Sınırların çok katı, tartışılmaz ve değiştirilemez olduğu ailelerde de sıkıntı yaşanır. Bu tarz ailelerde çocuk durumu şöyle algılamaktadır; “Anne babamın izlememi istediği yolu çok iyi biliyorum. Ama bu yolu izlemem çok zor ve sıkıcı. Çünkü bu yol çok dar”. Aşırı kontrollü ailelerde, çocuklara yeni yollar deneme ve araştırma için gereken özgürlük verilmemekte ve öğrenme için gereken zeminler engellenmektedir.

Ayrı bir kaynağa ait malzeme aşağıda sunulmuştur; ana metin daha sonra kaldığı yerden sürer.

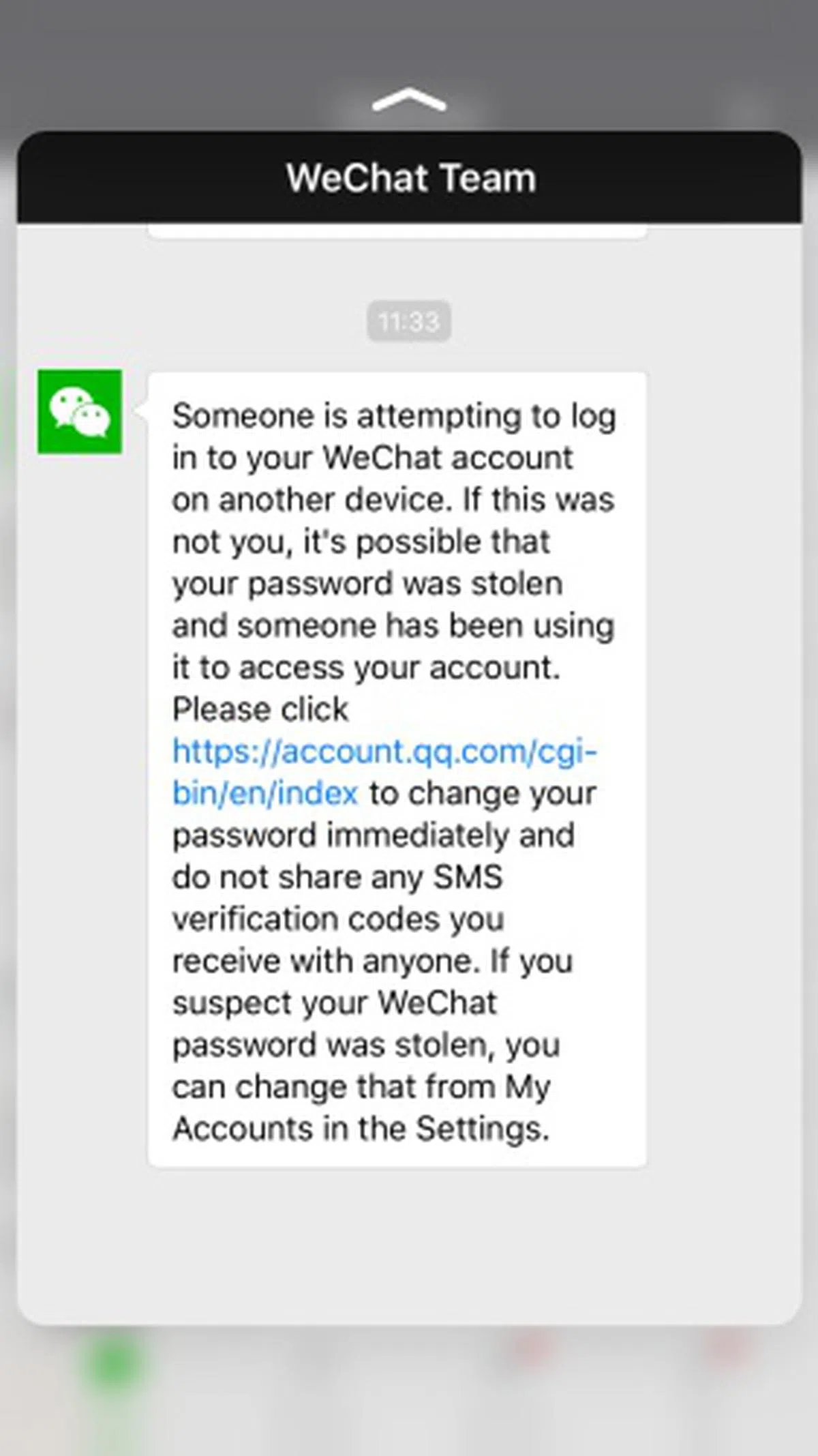Click the "bin/en/index" part of the link
818x1456 pixels.
[264, 794]
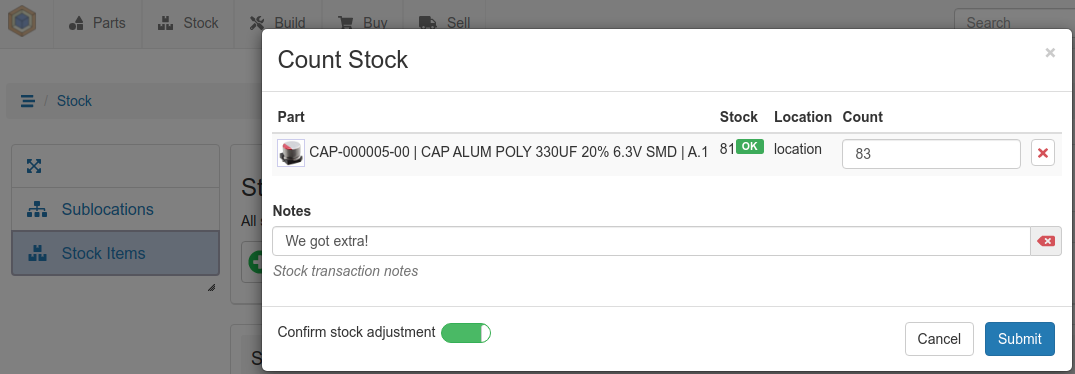Open the Sell navigation menu
This screenshot has width=1075, height=374.
pyautogui.click(x=444, y=23)

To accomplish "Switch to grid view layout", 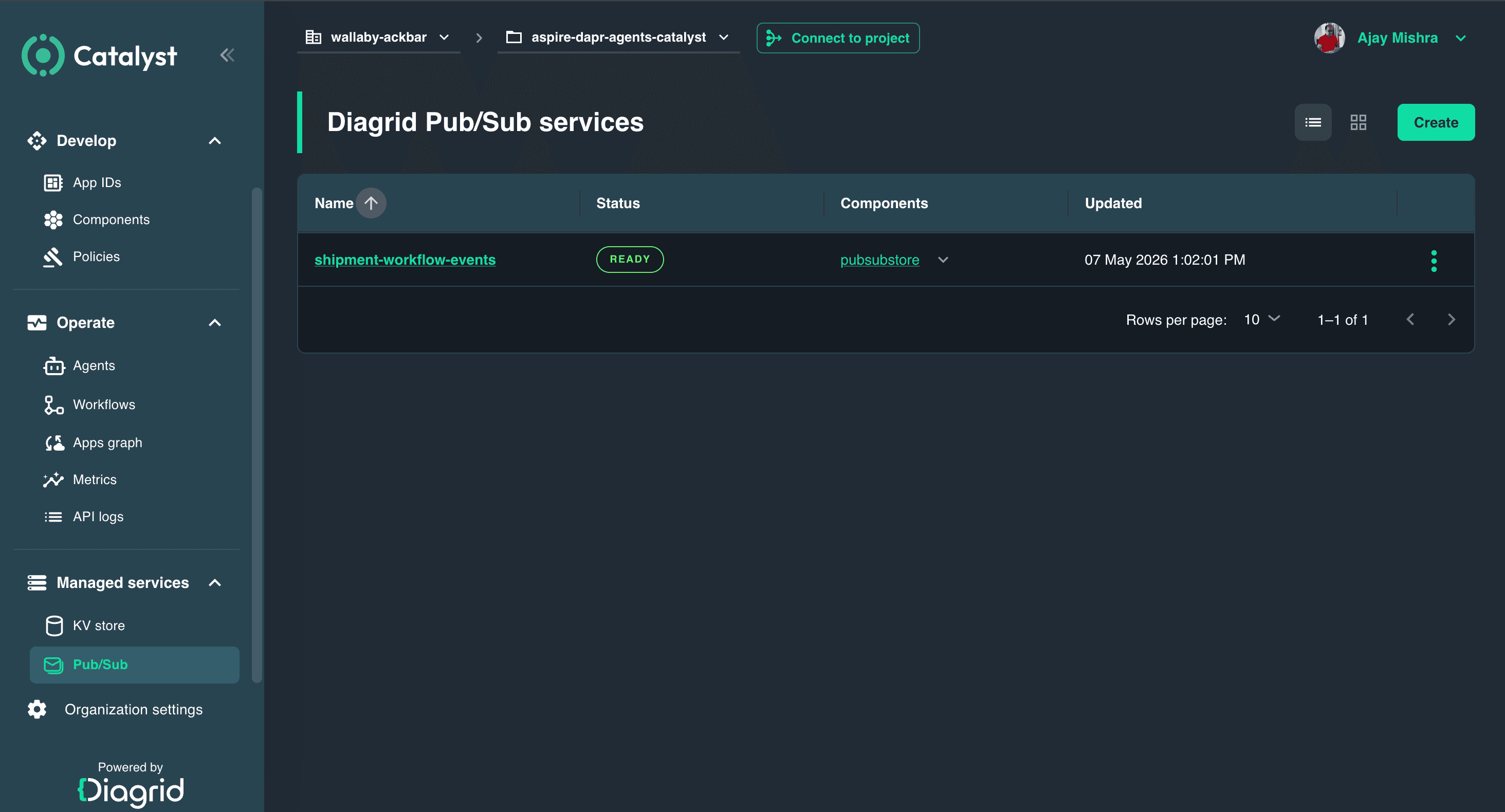I will pos(1358,123).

Aşırı kontrol, öğrenmeye engel olur ve isyankarlığı körükler.

 

Çocukların uygun yaşam becerileri geliştirebilmeleri ve sorumluluk sahibi bireyler olabilmeleri için; açık, dengeli, tutarlı ve net kurallara ihtiyaçları vardır. Dengeli sınırlar, çocukların yeni beceriler edinmek için, ihtiyaç duydukları alan ve özgürlüğü sağlar. Sınama ihtiyaçlarını azaltır, isyankârlığı engeller ve sorumluluk duygusu kazanımına yardımcı olur. Dengeli kontrol, sağlıklı büyüme ve gelişme için olanak verir.

 

Söz konusu kavram sınırlar olunca, disiplin kavramını da açıklamak gerekmektedir. Disiplin yerleşik anlamından farklıdır ve daha fazlasını ifade etmektedir. Disiplin, katı kurallar ve ceza çeşitlerinin toplamı değildir. Sınırlandırmak, bilgi vermek ve eğitmektir. Evde kullanılan kurallar, çocuğun disiplin anlayışının temelini oluşturmaktadır. Erken yaşlarda “Çocukerkil bir ailenin hükümdarı” olmak dışarıdan onaylanabilir, hatta sevimli görünse de, küçük hükümdar bir süre sonra ailesi için dahi, ürkütücü olabilmektedir.

 

Ev içindeki disiplin sorunlarının önlenmesi, anne babaların can alıcı önemdeki bir sorumluluğudur. Bu sorumluluk temelde dört etkileşim alanı içerir:

 

  • Anne babanın çocuklarını sevme biçimi,
  • Anne babanın anne babalık etme biçimi,
  • Anne babanın birbiri ile ilişki kurma biçimi,
  • Anne babanın çocuklarını eğitme biçimi.

 

Bu dört etkileşim alanında birbiri ile tutarlı olarak yapılacak değişiklikler, karşımıza disiplin duygusu gelişmiş, sorumluluk sahibi, öğrenmeye hevesli, kararlarının arkasında durabilen, özgür bireyler çıkaracaktır. Sonuç olarak tanımladığımız bireylere ulaşmanın yolu, bizlerin doğru anne babalar olmamızdan geçiyor.